Today's reading in Divine Intimacy has an excellent meditation on the theological virtue of hope. Remember that St. Paul says that "hope is not hope if its object is seen." Our hope is in God's assistance to attain to salvation, the goal of our life. This hope is founded on a certainty, that His will is for our salvation, and that, provided we do not abandon Him, He will give us what we need to arrive at the goal (rather than the deformed certainty that we will arrive at the goal, which is not hope but presumption).

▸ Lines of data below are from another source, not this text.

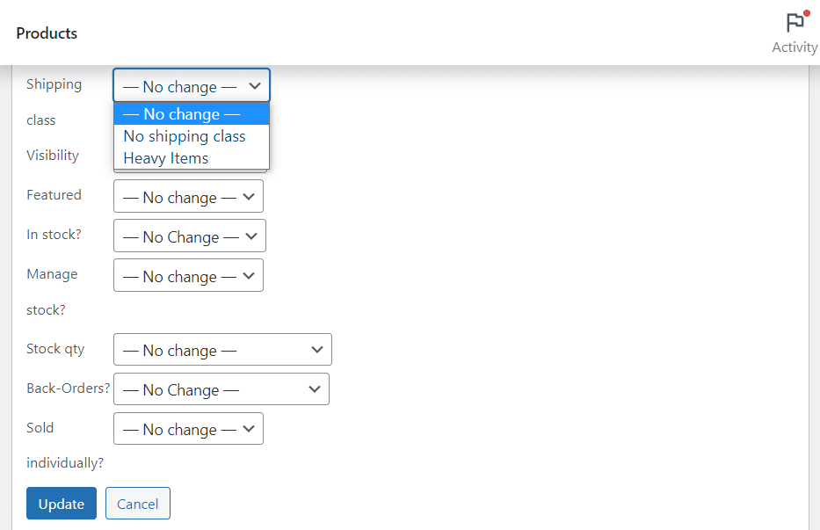This screenshot has width=820, height=530.
Task: Click the Stock qty label
Action: tap(55, 348)
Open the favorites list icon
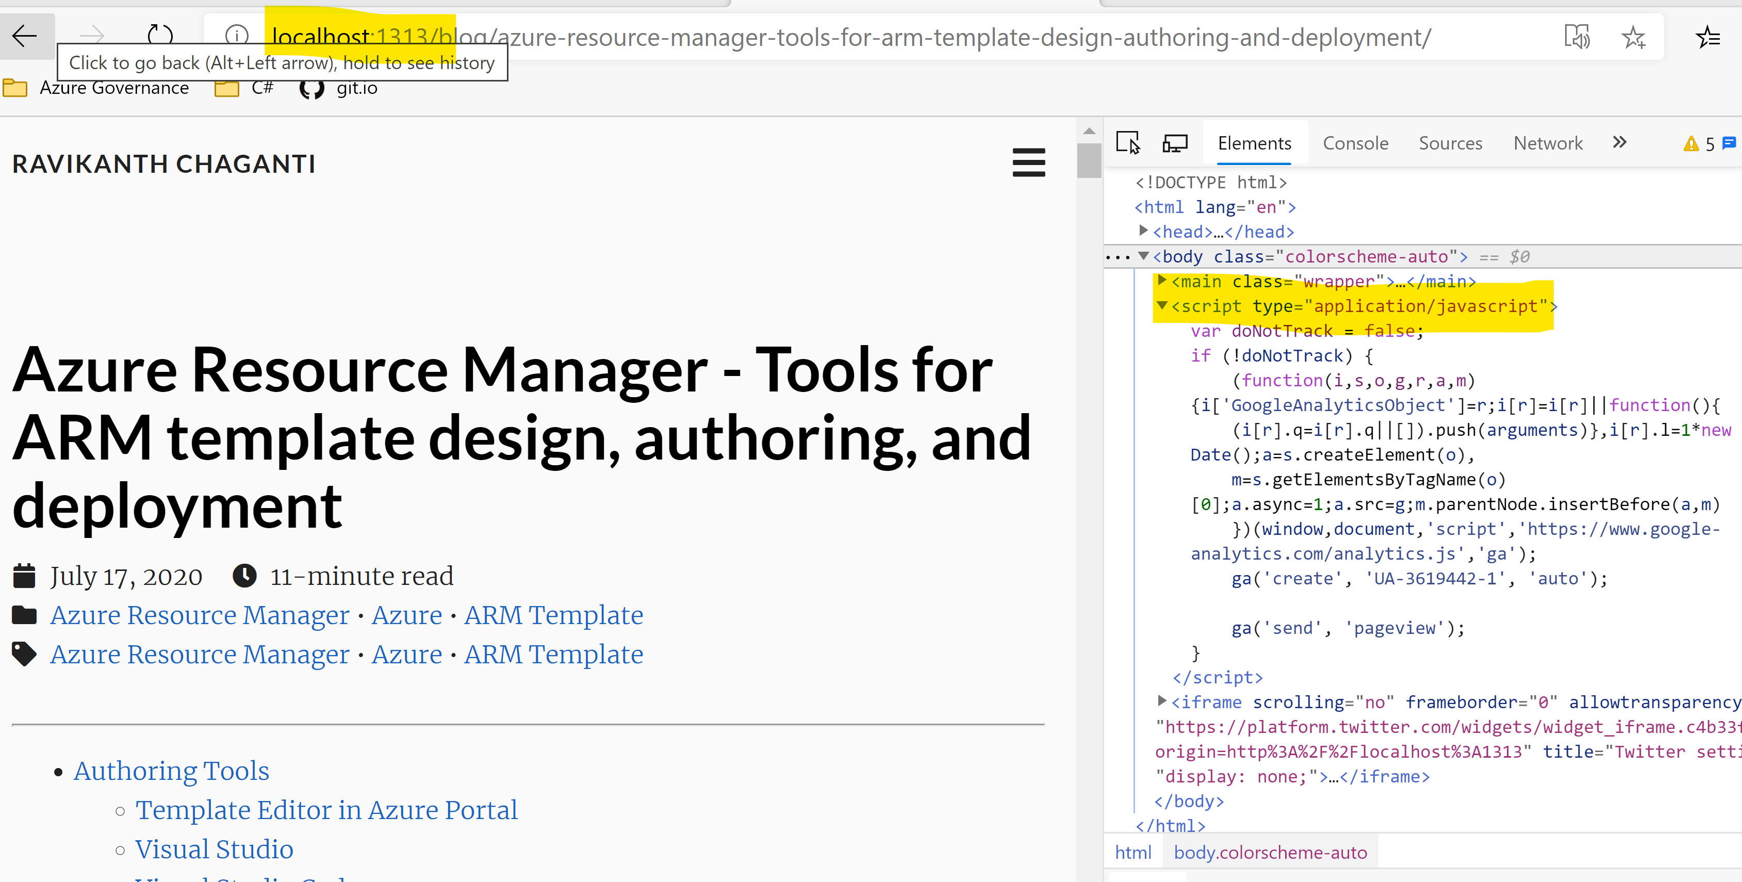This screenshot has width=1742, height=882. pos(1708,37)
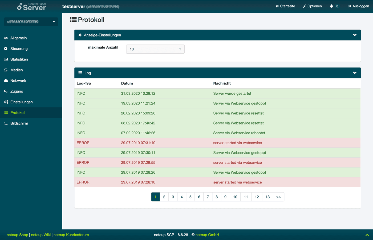Open the netcup Wiki link

point(41,235)
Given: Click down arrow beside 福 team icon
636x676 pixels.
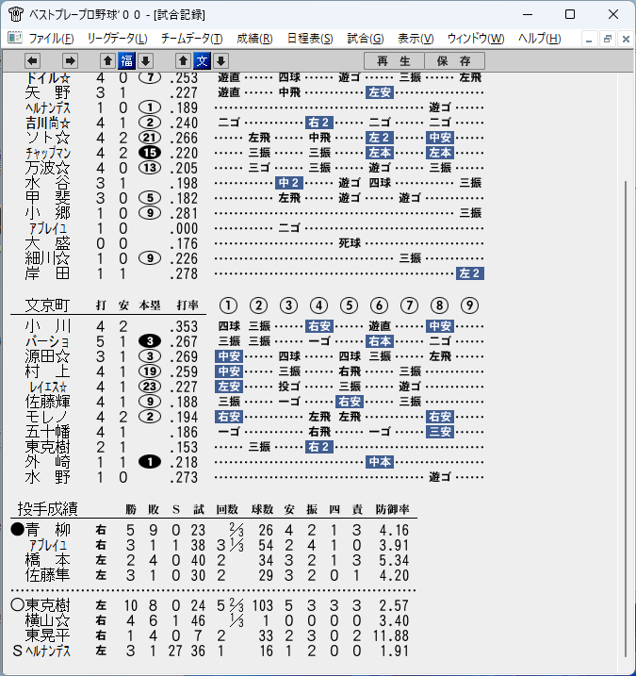Looking at the screenshot, I should tap(146, 60).
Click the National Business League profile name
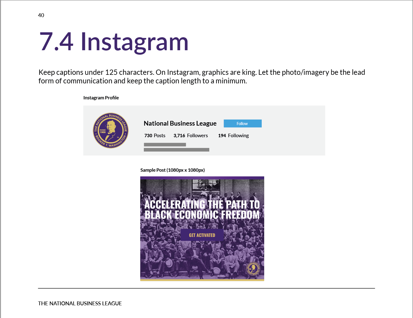The width and height of the screenshot is (413, 318). pos(180,123)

DIVINE INTIMACY, by Fr. Gabriel of St. Mary Magdalen, O.C.D.
#248 THE TEST OF HOPE

1. We prove the firmness our faith by persevering in it in spite of its obscurity; we prove that our hope is strong by continuing to hope in spite of adversity and even when God seems to have abandoned us. As an act of faith made in the midst of darkness and doubts is more meritorious, so is it with the act of hope uttered in desolation and abandonment. The three theological virtues are the most appropriate and fitting means of uniting us to God; in fact, the purer, more intense, and supernatural are our faith, hope, and charity, the more closely they unite us to Him. To help us reach this point, God leads us through the crucible of trials. The story of Job is re-enacted in some way in the life of every soul dear to God; he was tried in his property, his children, his own person, deserted by his friends, and ridiculed by his wife. He who had been rich and esteemed, found himself alone on a dunghill, covered from head to foot with horrible sores. Gut if God is good, if it is true that He desires our good, why does He let us suffer? “For God made not death,” says Sacred Scripture, “neither hath He pleasure in the destruction of the living… It was the wicked who with hands and words invited death” (Wis 1:13-16). Death and suffering are the consequences of sin, which God has not prevented because He has willed to leave man free. And yet not only sinners suffer, but the innocent also. Why? Because God wishes to try them as gold is tried in the furnace, purifying them and raising them to a good, to a state of happiness immeasurable superior to the goods and the happiness of earth. Thus God permits the suffering of the innocent, and even uses the consequences of sins – wars, disorders, social and personal injustices – for the greater good of His elect. It is often true, however, that when we are undergoing a trial we neither see nor understand the reason for it. God does not account for His actions nor does He reveal His plans to us; therefore, it is difficult to endure in faith and hope – difficult, but not impossible, for God never sends us trials which are beyond our strength, just as He never abandons us unless we first abandon Him.

2. The least act of hope, of trust in God, made in the midst of trials, in a state of interior or exterior desolation, is worth far more than a thousand acts made in times of joy and prosperity. When we are suffering in mind or body, when we are experiencing the void of abandonment and helplessness, when we find ourselves a prey to the repugnances and rebellions of nature which would like to throw off the yoke of the Lord, we cannot pretend to have the comforting feeling of hope, of confidence; often we may even experience the opposite sentiment, and yet, even in this state we can make acts of hope and of confidence which are not felt but willed. The theological virtues are practiced essentially by the will. When they are accompanied by feeling, the practice of them is pleasant and consoling; but when the act must be made by the will alone, then this exercise is dry and cold, but is not for this reason of less merit; on the contrary, it is even more meritorious and therefore gives more glory to God. We should not, therefore, be disturbed if we do not feel confidence; we must will to have confidence, will to hope, to hope at any cost, in spite of all the blows God may inflict on us by means of trials. This is the moment to repeat with Job: “Although He should kill me, I will trust in Him.”( Jb 13:15). We must not deceive ourselves, thinking we can go through these trials without having to fight against discouragement, against temptations to distrust, and perhaps even to despair; this is the reaction of nature which rebels against that which wounds it. The Lord knows our weakness; He does not condemn us, he pities us. These feelings do not offend God, provided we always try to react gently by making acts of confidence with our will. Every time a wave of discouragement tries to carry us away, we must react against it by anchoring ourselves in God by a simple movement of trust; even if our spiritual life should be reduced, for certain periods, to this exercise alone, we will not have lost anything, but we will have gained much. It is precisely by going through these trials that we reach the heroic practice of faith and hope; an the heroism of the virtues is necessary for the attainment of sanctity.